• _TASK_: Begin at the line that has "Where should I click to: Click the crosshair" and stop after the line that has "Click the -25%". Reproduce only those lines, swapping "question mark" for "information" and leaving everything else unchanged.

------------------------------------

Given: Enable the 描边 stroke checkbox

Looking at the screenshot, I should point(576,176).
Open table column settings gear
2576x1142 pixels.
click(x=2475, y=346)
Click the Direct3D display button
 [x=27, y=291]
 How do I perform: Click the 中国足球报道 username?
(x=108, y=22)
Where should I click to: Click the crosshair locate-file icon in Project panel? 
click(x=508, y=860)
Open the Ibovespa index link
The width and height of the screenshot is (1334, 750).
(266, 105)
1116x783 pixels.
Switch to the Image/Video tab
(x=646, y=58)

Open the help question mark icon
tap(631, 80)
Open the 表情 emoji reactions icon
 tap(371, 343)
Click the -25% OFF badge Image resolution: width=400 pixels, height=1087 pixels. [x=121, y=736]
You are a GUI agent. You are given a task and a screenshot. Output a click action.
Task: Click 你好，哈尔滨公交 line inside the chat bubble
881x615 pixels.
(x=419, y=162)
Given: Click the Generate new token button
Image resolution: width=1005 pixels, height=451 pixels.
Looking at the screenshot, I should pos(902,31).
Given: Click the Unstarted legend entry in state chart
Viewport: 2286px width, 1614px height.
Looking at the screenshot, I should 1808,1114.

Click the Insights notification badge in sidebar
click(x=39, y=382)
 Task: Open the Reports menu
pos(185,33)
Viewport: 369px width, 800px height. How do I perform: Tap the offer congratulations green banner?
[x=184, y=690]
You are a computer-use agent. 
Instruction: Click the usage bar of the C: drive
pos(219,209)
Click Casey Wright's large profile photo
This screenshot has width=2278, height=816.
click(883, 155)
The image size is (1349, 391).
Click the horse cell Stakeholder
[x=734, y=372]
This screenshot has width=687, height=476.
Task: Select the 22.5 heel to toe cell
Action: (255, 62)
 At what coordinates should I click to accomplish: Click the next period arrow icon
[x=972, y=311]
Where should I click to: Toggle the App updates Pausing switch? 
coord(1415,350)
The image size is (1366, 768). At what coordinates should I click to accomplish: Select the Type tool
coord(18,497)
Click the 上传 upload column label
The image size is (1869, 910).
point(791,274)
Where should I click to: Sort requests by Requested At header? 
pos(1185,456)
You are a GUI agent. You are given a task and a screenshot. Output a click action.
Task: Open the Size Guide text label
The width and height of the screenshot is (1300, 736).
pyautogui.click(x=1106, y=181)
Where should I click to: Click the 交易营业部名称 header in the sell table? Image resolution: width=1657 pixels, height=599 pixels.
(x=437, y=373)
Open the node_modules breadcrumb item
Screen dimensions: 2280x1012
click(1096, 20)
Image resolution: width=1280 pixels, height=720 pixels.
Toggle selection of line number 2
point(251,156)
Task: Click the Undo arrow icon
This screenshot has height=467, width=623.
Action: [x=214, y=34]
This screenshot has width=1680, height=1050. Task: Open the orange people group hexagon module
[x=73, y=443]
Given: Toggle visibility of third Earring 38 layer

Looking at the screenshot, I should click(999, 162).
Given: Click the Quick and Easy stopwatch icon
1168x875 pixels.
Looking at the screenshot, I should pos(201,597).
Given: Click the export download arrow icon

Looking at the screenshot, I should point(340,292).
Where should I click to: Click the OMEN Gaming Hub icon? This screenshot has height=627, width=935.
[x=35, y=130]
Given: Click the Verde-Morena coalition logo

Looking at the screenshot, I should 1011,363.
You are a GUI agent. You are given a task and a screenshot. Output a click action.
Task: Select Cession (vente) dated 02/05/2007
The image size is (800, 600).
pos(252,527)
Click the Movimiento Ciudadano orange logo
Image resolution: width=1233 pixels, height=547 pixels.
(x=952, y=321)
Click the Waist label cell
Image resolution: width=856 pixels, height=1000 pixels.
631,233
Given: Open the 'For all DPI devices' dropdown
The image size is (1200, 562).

------------------------------------

• _SOLUTION TO THIS TASK_:
Where should I click to: Click the crosshair locate-file icon in Project panel? 
click(x=508, y=860)
Open the Ibovespa index link
The width and height of the screenshot is (1334, 750).
(266, 105)
1116x783 pixels.
Switch to the Image/Video tab
(x=646, y=58)

Open the help information icon
tap(631, 80)
Open the 表情 emoji reactions icon
 tap(371, 343)
Click the -25% OFF badge Image resolution: width=400 pixels, height=1087 pixels. [x=121, y=736]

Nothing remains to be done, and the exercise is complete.